Uganda – 2025

A medical mission to one of the world’s largest refugee camps

Miracles happen when medical professionals and humanitarian charities risk comfort and safety to serve those most vulnerable.

In the dusty expanse where Uganda meets South Sudan, Global Medical Foundation Australia and a small team from Safe Haven for Refugees held a five-day medical camp that would touch hundreds of lives. The mission took place at Yumbe’s Regional Referral Hospital and in various clinics throughout the sprawling Bidibidi refugee settlement—the second largest refugee camp in the world.

BidiBidi is home to over a quarter million refugees and is divided into five zones, each zone containing approximately fifteen villages. This forgotten corner of the world represents both immense human suffering and incredible resilience, creating one of the most challenging environments for humanitarian work.

We were the first charity granted permission to conduct a medical camp within BidiBidi. While our surgeons operated at Yumbe Hospital, our general practitioners established daily medical camps across all five zones of the settlement.

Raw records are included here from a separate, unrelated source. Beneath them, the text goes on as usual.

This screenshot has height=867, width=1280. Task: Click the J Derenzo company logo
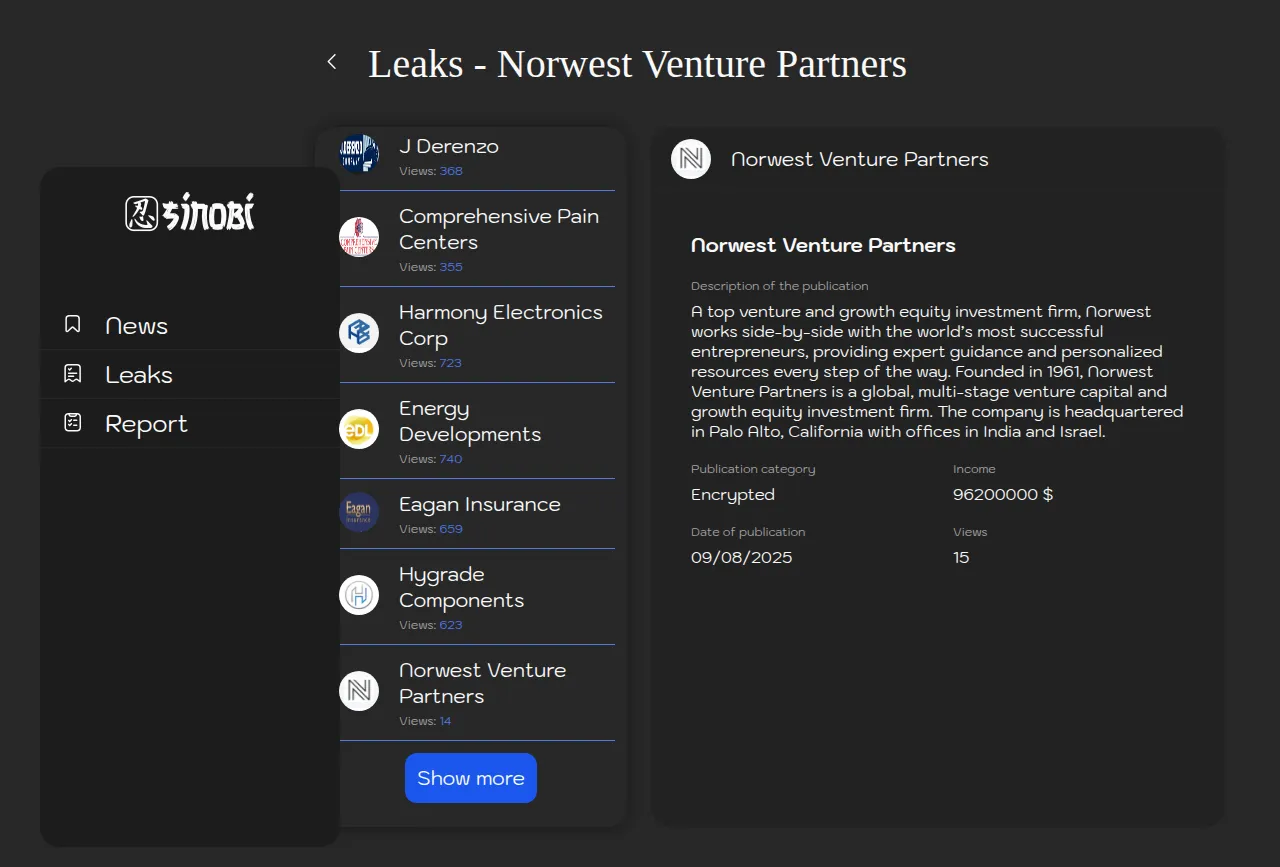tap(359, 154)
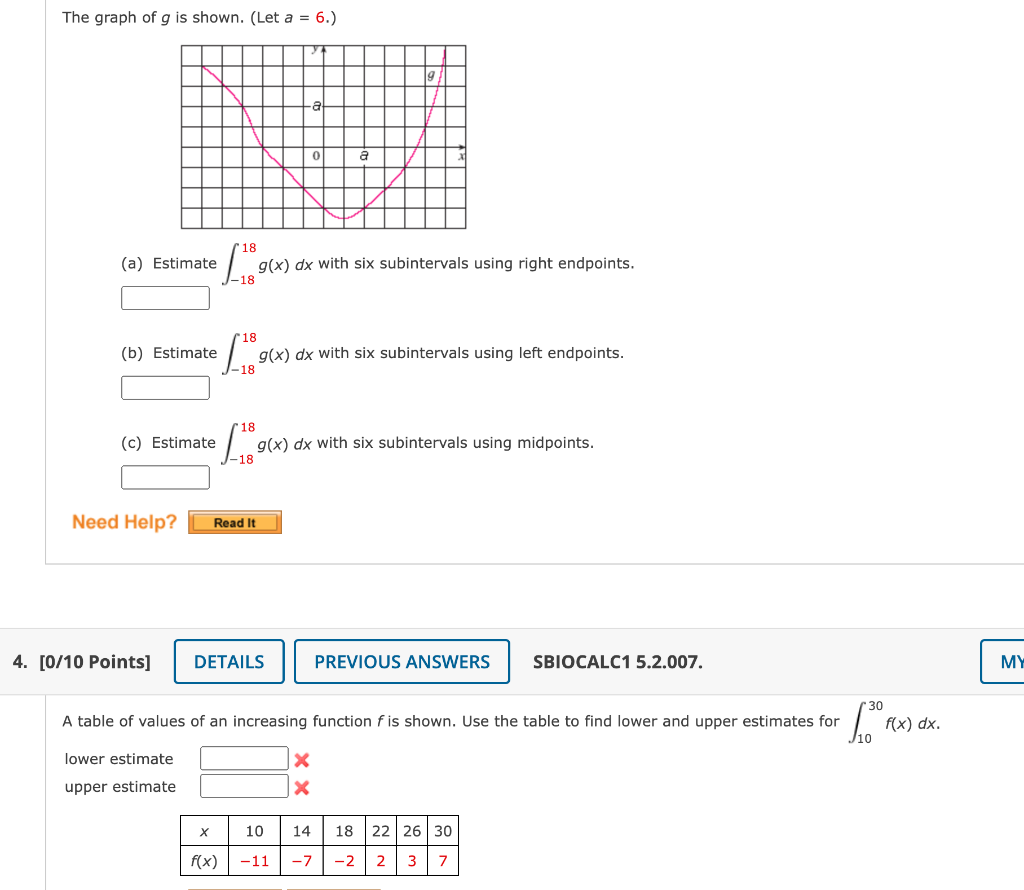Click the DETAILS button
The height and width of the screenshot is (890, 1024).
pyautogui.click(x=228, y=661)
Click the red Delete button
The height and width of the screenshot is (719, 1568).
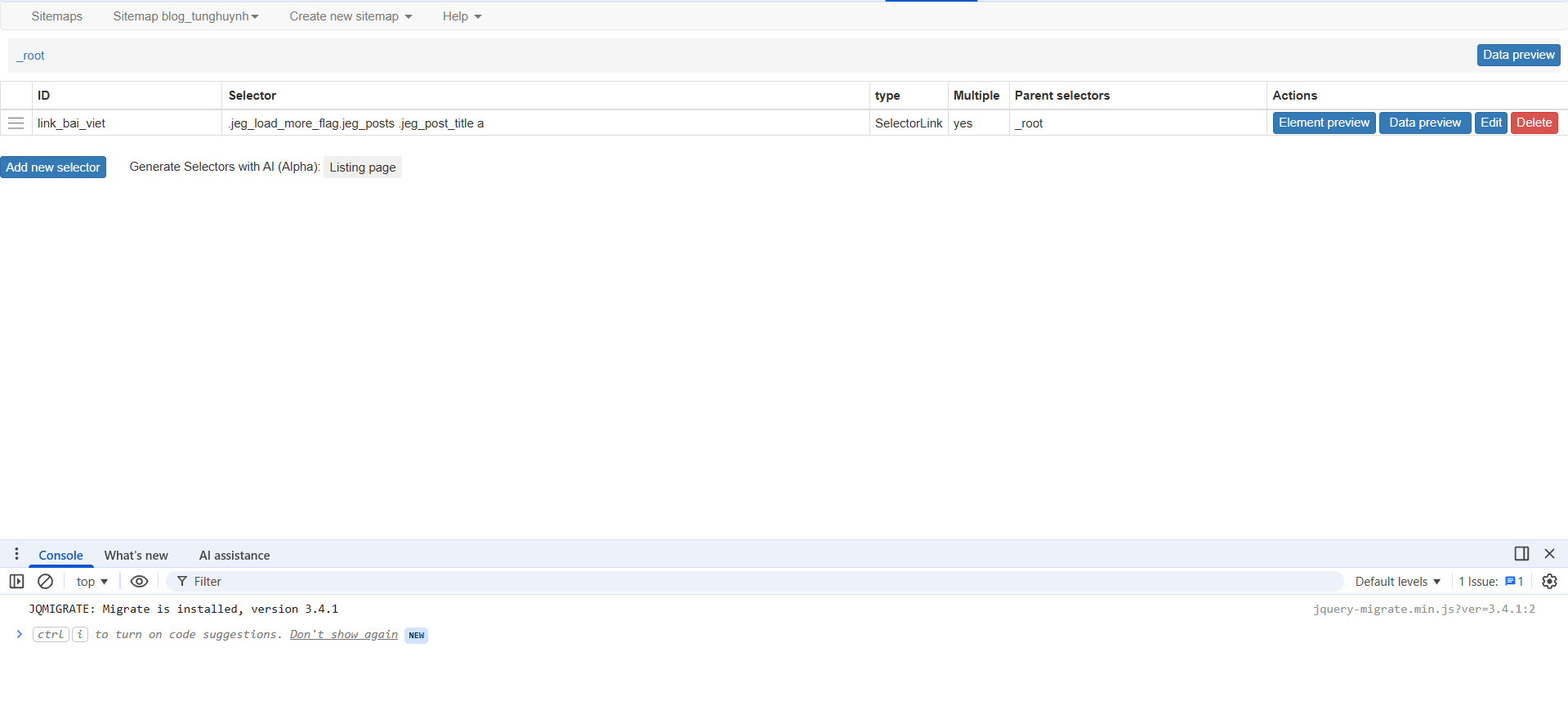(1534, 123)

Almost 200 surgeries were performed at the Yumbe regional hospital including 103 cataract surgeries. The cataract operations literally restored sight to those who had lost hope of ever seeing clearly again. Each surgery represented not just a medical procedure, but a brightened future, a person given back their dignity and independence.

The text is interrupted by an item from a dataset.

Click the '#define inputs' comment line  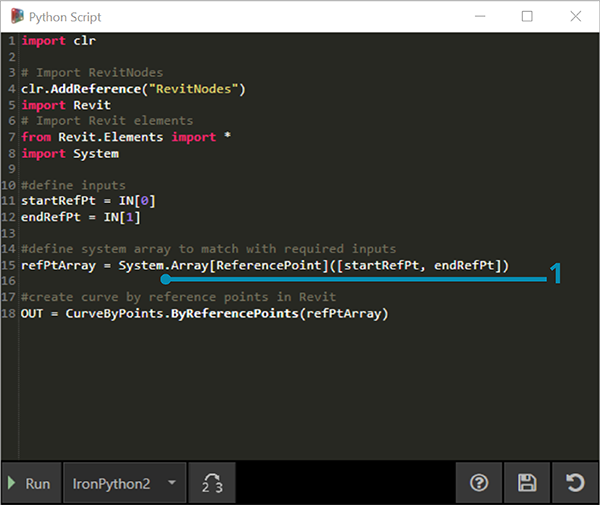click(x=73, y=185)
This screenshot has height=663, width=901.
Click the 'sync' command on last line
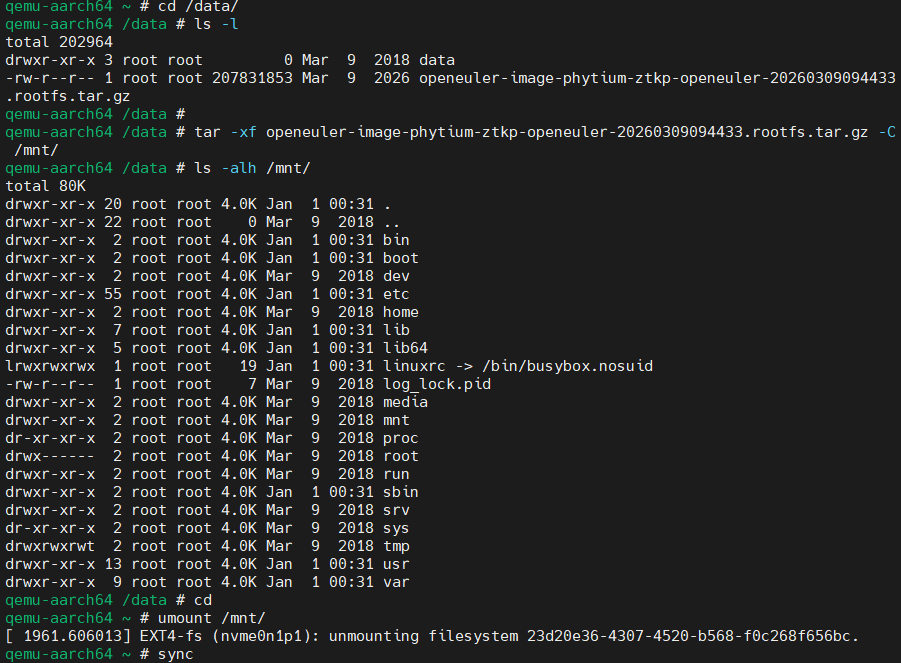(175, 654)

Our Australian doctors donated over $80,000 worth of surgical equipment to the hospital. Previously, to perform a single surgery in this remote region, hospital staff faced an exhausting 30-hour round trip—traveling 15 hours by bus to the nearest medical supply centre in Kampala to rent equipment, then returning with the precious cargo over the same gruelling route. Now, with the generous donations from the GMF Australia team, local medical staff can perform surgeries immediately when patients need them most, transforming not just individual lives but the entire capacity for healthcare in the region.

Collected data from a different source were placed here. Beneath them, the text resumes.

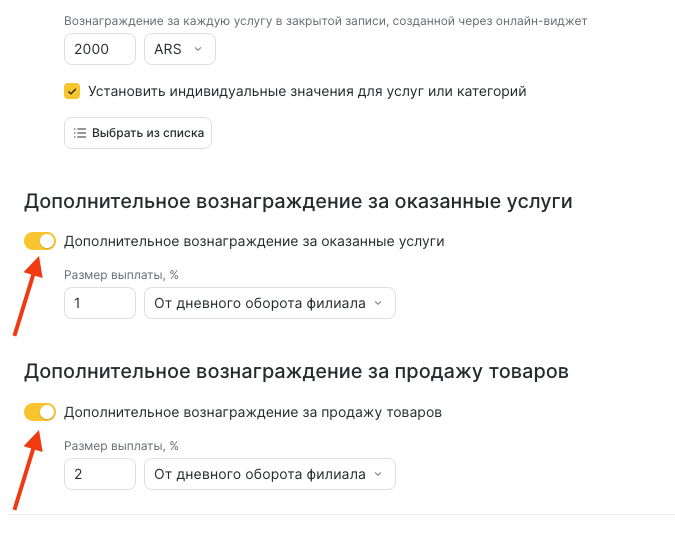Focus the reward amount field showing 2000

point(99,49)
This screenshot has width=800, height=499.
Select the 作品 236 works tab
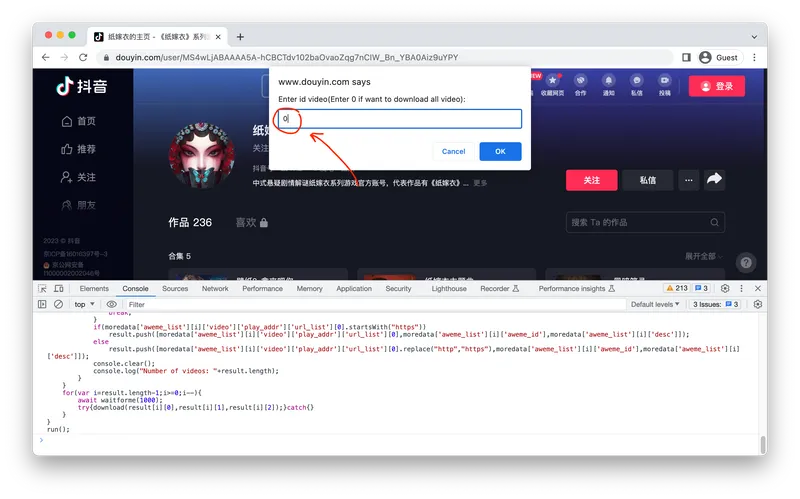click(190, 222)
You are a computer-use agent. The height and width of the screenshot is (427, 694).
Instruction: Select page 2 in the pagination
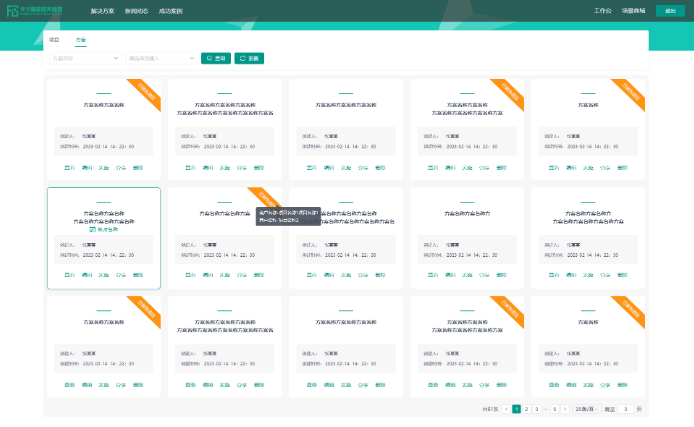coord(526,409)
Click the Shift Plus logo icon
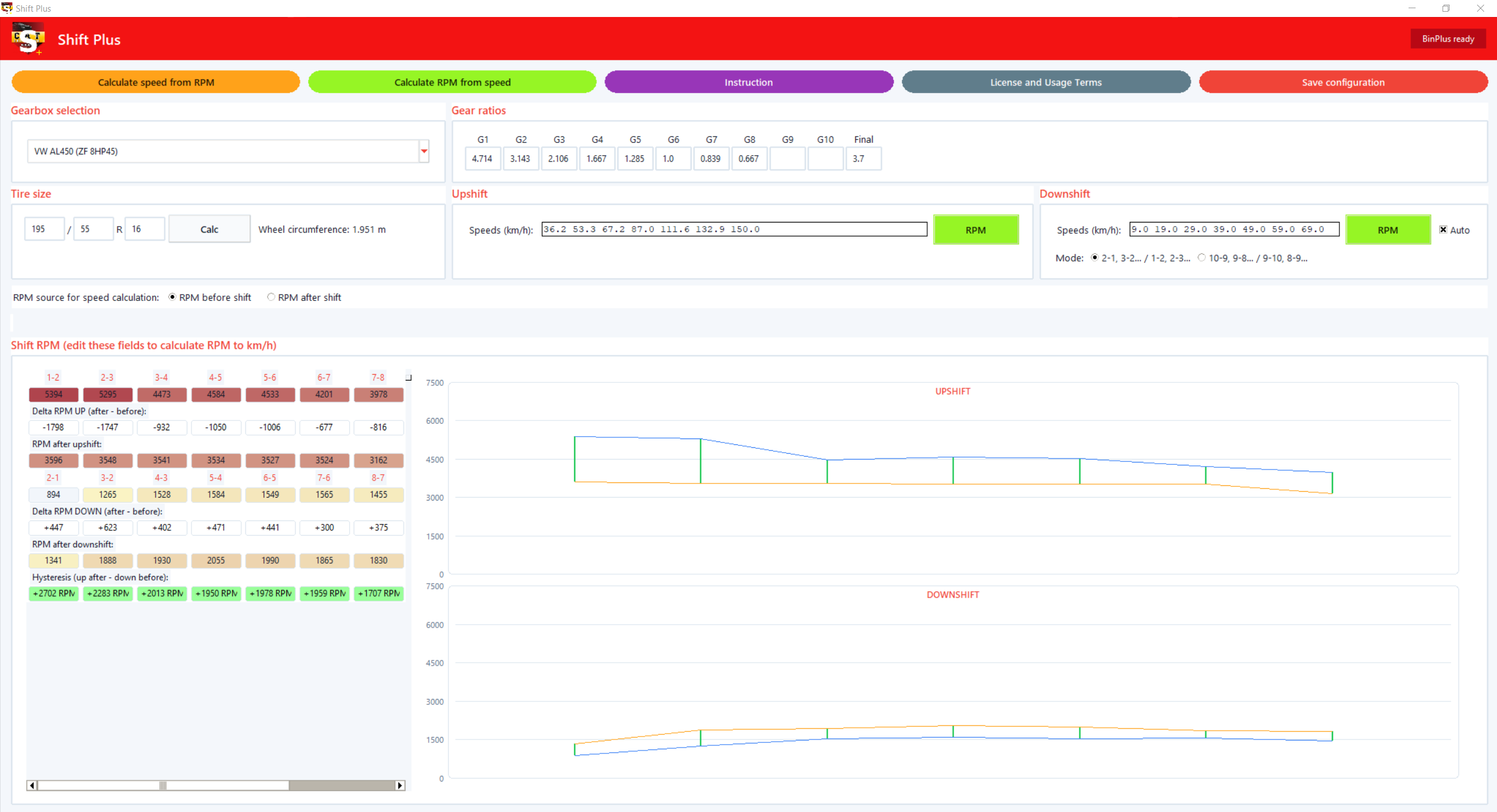This screenshot has height=812, width=1497. [28, 39]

GMF’s general practitioners laboured as medical nomads, moving daily between the five zones of Bidibidi, bringing healthcare directly to those who needed it most. Each day, we worked at two clinics in each area. Approximately 1,800 refugees were treated by our doctors in the field. For many, this was the first medical care they had received in years.

We visited one village where most of the population weighed under 50 kilos and it became painfully evident that these refugees did not need medicine—they needed food and needed it badly. Hunger is a wound that requires its own form of healing.

Within 24 hours, our team orchestrated the distribution of over two tons of rice and beans to 145 families, along with a kilogram of sugar for each household.

Beyond Medicine: Moments of Joy

Healing extends beyond the purely medical. Our non-medical volunteers organized face painting sessions and distributed small gifts to the children patiently waiting for treatment. These acts of kindness meant so much to the young refugees; they showed that they were not merely cases to be treated or numbers to be counted, but children deserving of our attention and love. In refugee settings, these moments of normalcy for children are precious beyond measure.

Bidibidi settlement is more than a refugee camp—it’s a community of survivors carrying stories of loss, journey, and uncertain futures. The refugees we served came from diverse backgrounds: farmers who left their fields, teachers who abandoned classrooms, mothers who carried children across borders, fathers who made impossible choices.

The true measure of this mission extends beyond statistics. It lies in the restored sight of a grandmother who can now see her grandchildren clearly, the relief of a mother whose child’s fever broke, and the laughter of children with painted faces who remembered, if only briefly, what it felt like to be children again.

As the medical team departed Bidibidi, they left behind more than medical supplies and treated patients. They left the understanding that true healing requires not just medical expertise, but human connection, cultural sensitivity, and recognition that every person deserves dignity and hope. This five-day medical camp stands as a reminder of what humanitarian aid can achieve when driven not merely by duty, but by love and the belief that no one should suffer alone.

The stories of the village where everyone was under fifty kilos haunt us… It is in our power to help again. Sometimes the most profound medicine is simply knowing that someone cares enough to show up, stay, and lovingly serve. Knowing you are loved and cared for gives you faith for the future!